Akdeniz'de Deprem...Korku ve Endişe

Akdeniz'de Deprem...Korku ve Endişe
 

  • Pazar günü 16.00 sularında eşim ve kızım da yanımda olduğu halde aracımla seyir halindeydim. İkâmet etmiş olduğum sitenin bahçesine giriş yaptığımızda, sitenin bahçesinde her zamankinden farklı bir şekilde site sakinlerinin hareketliliği vardı. Ne olduğunu pek de anlamadığımız bir halde, konutumuzun bulunduğu bloğa doğru yöneldik ve o esnada, bloktan çıkan bir site sakini, “Eve girmeyin.
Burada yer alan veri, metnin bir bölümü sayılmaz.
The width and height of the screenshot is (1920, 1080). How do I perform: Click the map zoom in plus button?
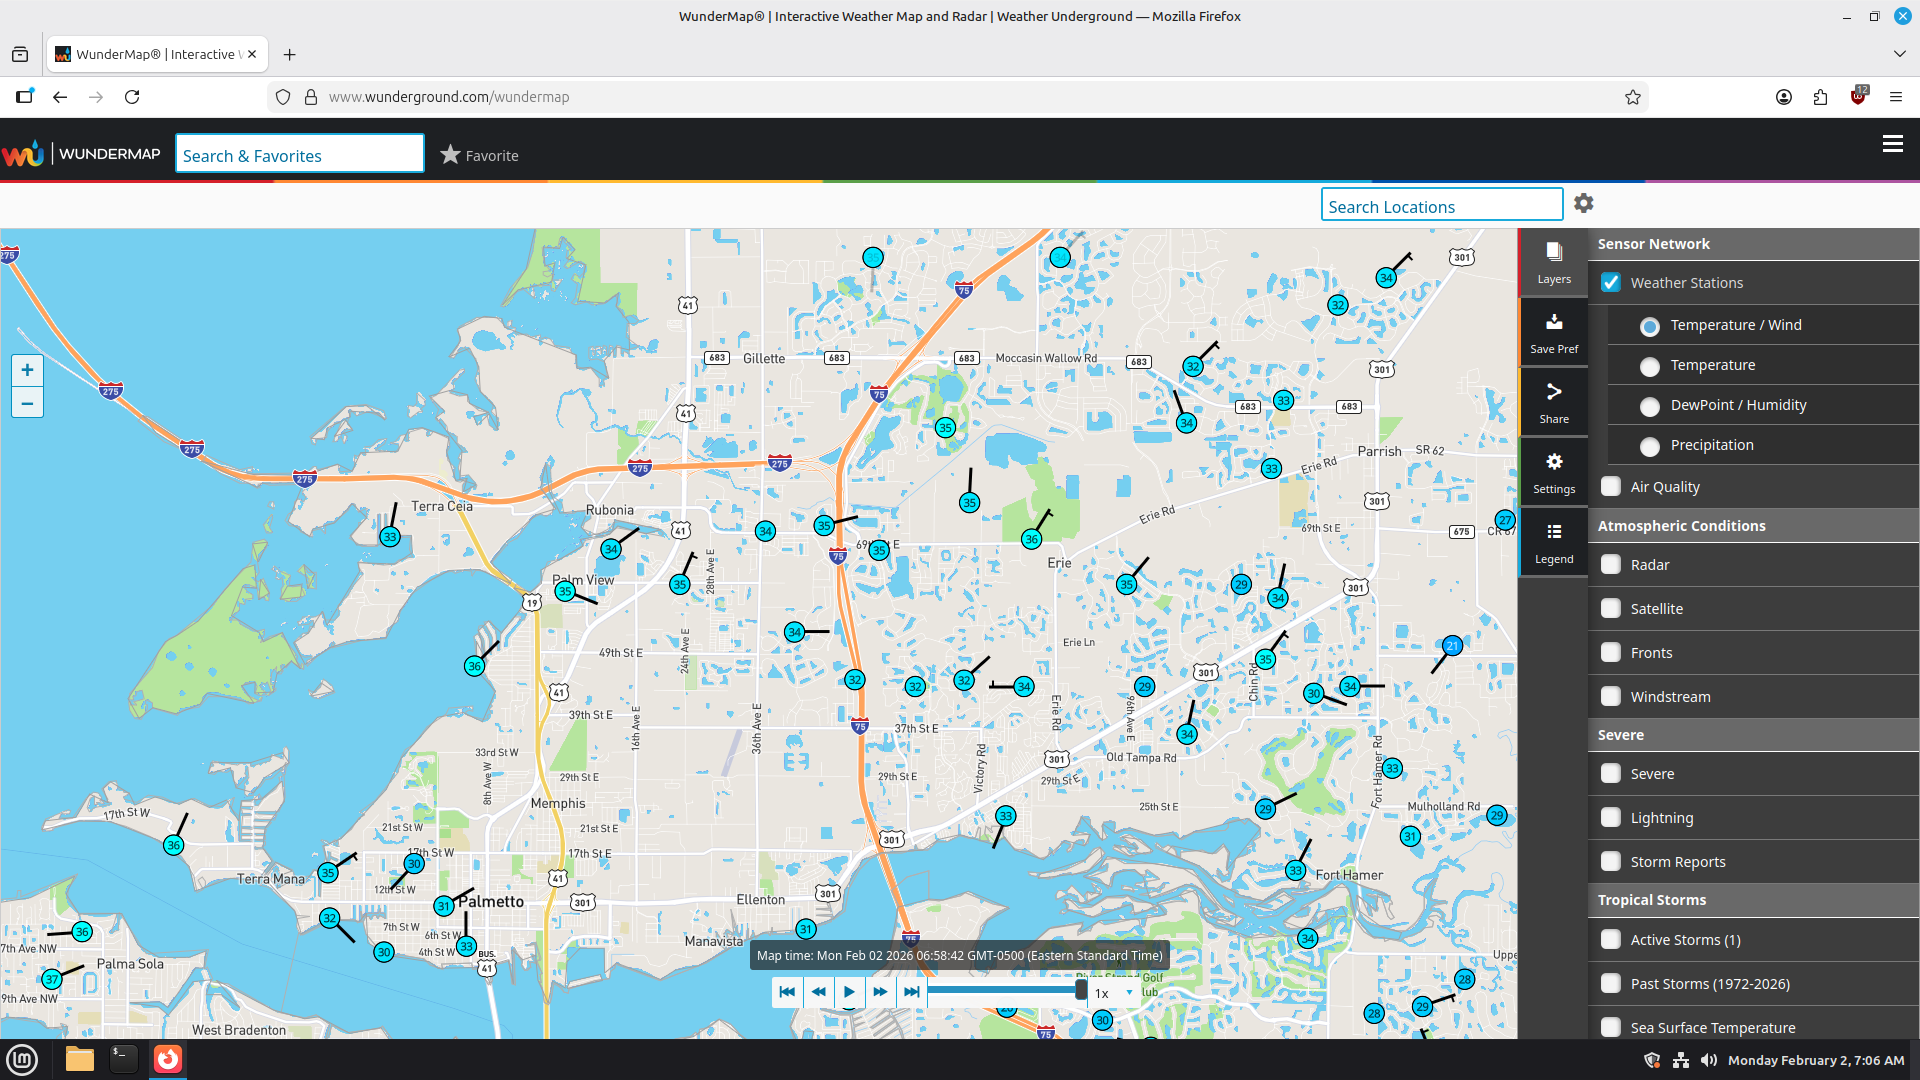coord(27,370)
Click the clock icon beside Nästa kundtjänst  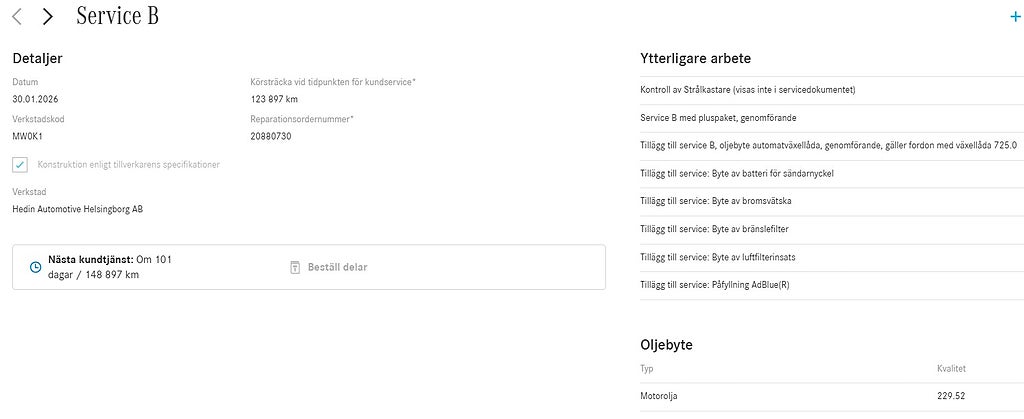(x=36, y=267)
Az önce çok şiddetli bir deprem oldu” diyerek bizi uyardı. Ve tabii ki biz de bu uyarıyı dikkate alarak sitenin bahçesindeki diğer site sakinlerinin arasına doğru ilerledik.
  •  
  • Aracın seyir halinde olması nedeniyle depremi hissetmeyen bizler açısından bir sorun yoktu. Ama depremi konutları içerisinde yaşayanların durumu gerçekten çok kötüydü. Her site sakininin kanı çekilmiş, yüzleri bembeyaz olmuştu.
  •  
  • Depremden az önce ablamı evine bırakmıştık… Telefon açtım kendisine ve telefondaki sesi ne denli korktuğuna işaret ediyordu. Titrek ve kaygılı… Dokuzuncu katta oturduğundan, depremin şiddetinden daha fazla etkilenmiş olsa gerek diye düşündüm ve birkaç dakika sonra ablamın oturduğu sitenin önüne geldiğimde, ablam halen dokuzuncu kattan inmekle meşguldü. Siteden dışarı çıktığındaki yüz hali korkunçtu. Evet… Tek kelimeyle korkunç… Konuşamıyor, kaygılanıyor ve depremin ne denli korkunç olduğundan bahsetmeye çalışıyordu. Sanırım o anda Konyaaltı’nın bütün sakinleri sokaklarda, oturdukları konutların müştemilatlarındaydı. İnsanlarda tarif edemediğim bir korku, endişe ve panik vardı.
  •  
  • İlginç bir nokta dikkatimi çekti.
  •  
  • Deprem öncesinde ablamı oturmuş olduğu siteye bırakmıştık. Sanırım depremden beş dakika kadar önceydi. Ablam arabadan indi, bagajdan kendisine ait olan malzemeleri aldı ve bagajı kapatmaya yeltendi. Elindeki malzemelerden olsa gerek, ben araçtan inerek bagaj kapağını kapattım ve tekrar araca bindim… O esnada arabanın ani darbelere karşı yanan ışığı yanıp, sinyal sesi vermeye başladı. Yanımda oturan eşim “Arabada bir arıza mı var?” diye sordu ama araçta arıza adına herhangi bir şey yoktu. Her zamanki olağan şeyleri yapmıştık. Kendi oturduğumuz siteye gelene kadar geçen süre boyunca arıza lambası yanıp söndü… Deprem sonrasında tekrar ablamı almaya gittiğimde arıza sinyali veren lamba yanmıyordu.
  •  
  • Yakın zamanda durmakta olan aracıma bir başka araç arkadan hafif bir şekilde vurdu ve o esnada da sarsılan araçta bu arıza lambası yandı. Aslında arıza lambası derken, belki de o lamba tehlike sinyali de olabilir ve bu tip ani darplarda bu lamba yanıyor. Darp şiddetinin ne olduğu önemli değil… Ama burada depremle ilişki kurduğumuzda, aracın depremin dipten yaratmış olduğu dalgadan etkilendiğini ve o olağan dışı darp şiddetine tepki verdiğini düşünüyorum.   
  •  
  • Her ne hâl ise…
  •  
  • En nihayetinde benim yaşamadığım ama yaşayanların gözlerinden korkunun ne demek olduğuna dair somut bir şekilde tanık olduğum şiddetli bir depremi geçirdik. İnsanların korku dolu hali gerçekten çok köüydü.
  •  
  •   
 
Toplam blog
: 1509
: 1145
Kayıt tarihi
: 07.08.07
 
 

Yazarım... Okurum... Öğrencilik yıllarımda çok yazdım... Kompozisyon derslerinde yazdım... Duvar ..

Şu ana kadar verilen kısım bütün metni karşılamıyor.